[Directions for this task]:
Rewrite every one of the records below, replacing "Where should I click to" with "Where do I click to" and leaving everything else the same. Omit the pictures from your answer.
....................
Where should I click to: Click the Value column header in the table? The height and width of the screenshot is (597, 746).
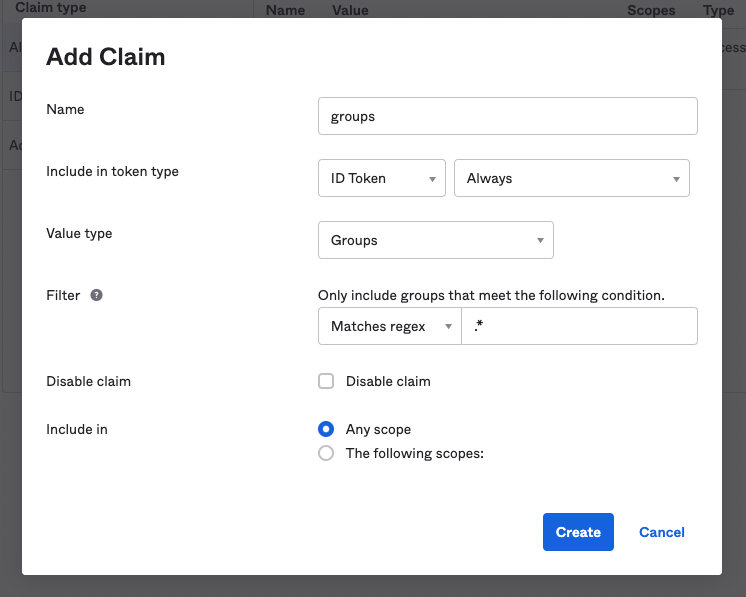pyautogui.click(x=350, y=10)
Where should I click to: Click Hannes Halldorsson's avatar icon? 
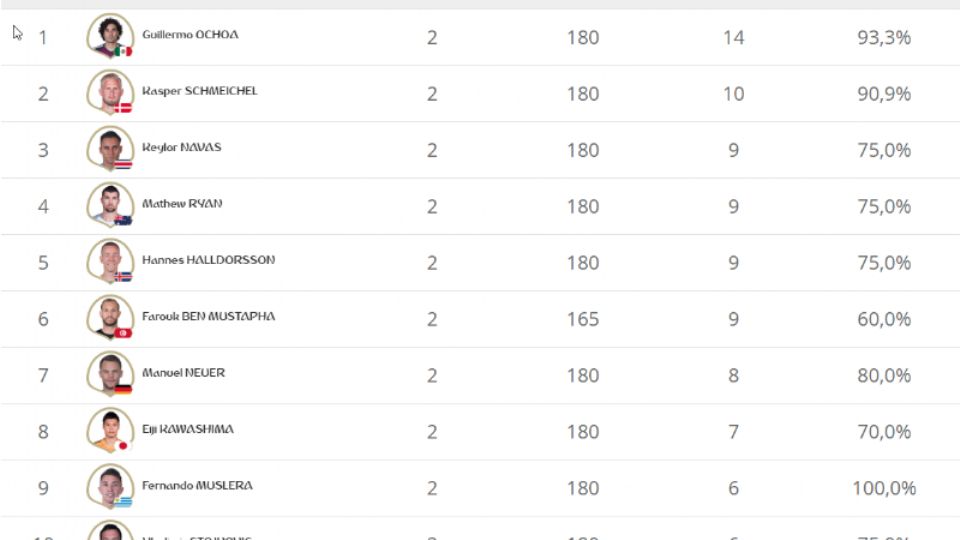pos(109,260)

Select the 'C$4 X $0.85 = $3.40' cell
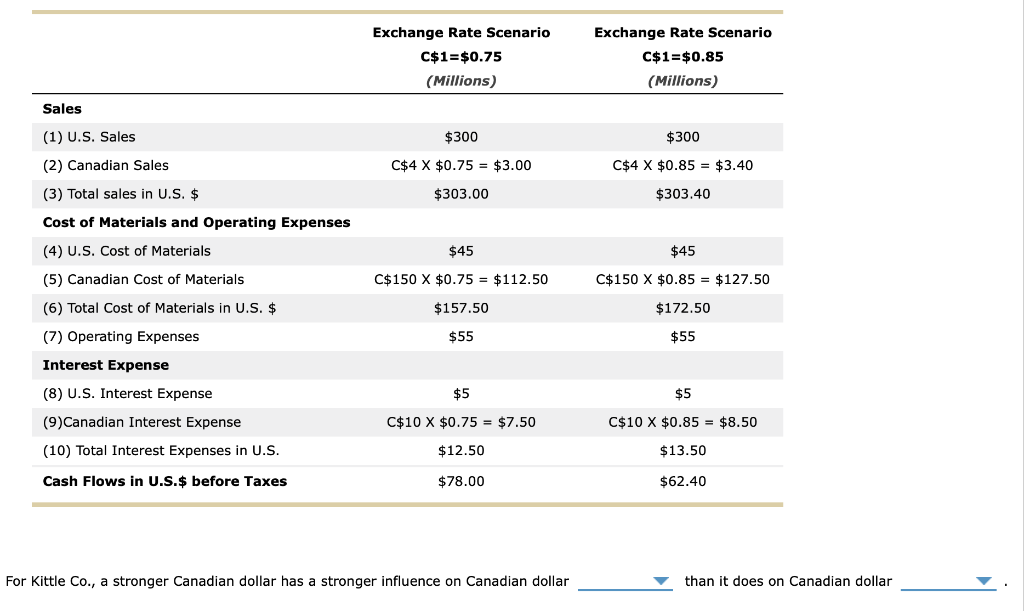pos(683,165)
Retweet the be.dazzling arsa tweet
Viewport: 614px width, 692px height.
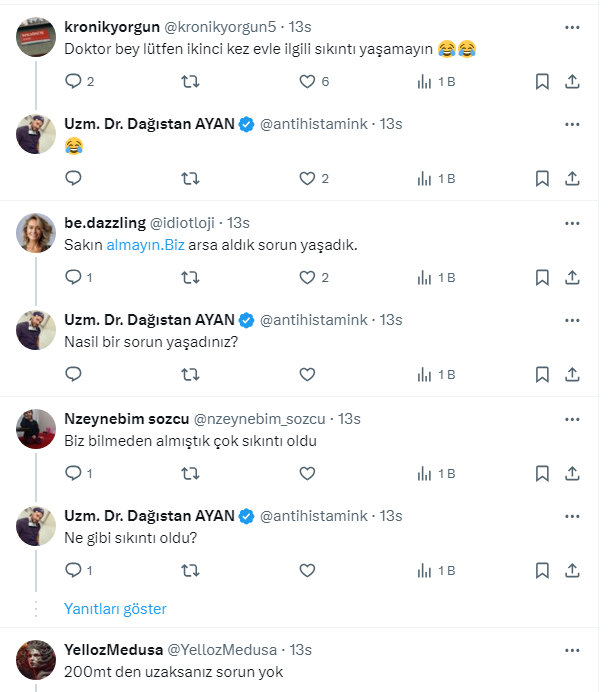(190, 277)
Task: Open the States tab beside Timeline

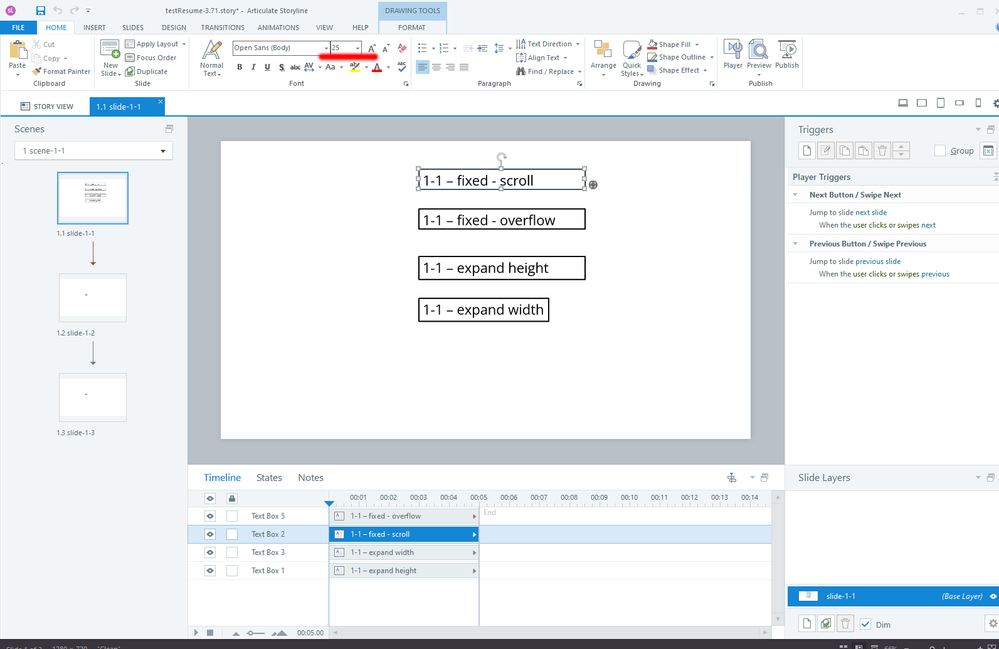Action: [x=269, y=478]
....................
[Written response]:
Where do I click to: Click the Value column header in the table? The height and width of the screenshot is (597, 746).
pyautogui.click(x=350, y=10)
Where do I click to: Click Hannes Halldorsson's avatar icon? 
pos(109,260)

Select the 'C$4 X $0.85 = $3.40' cell
pos(683,165)
Retweet the be.dazzling arsa tweet
Viewport: 614px width, 692px height.
(190, 277)
Task: Open the States tab beside Timeline

Action: [x=269, y=478]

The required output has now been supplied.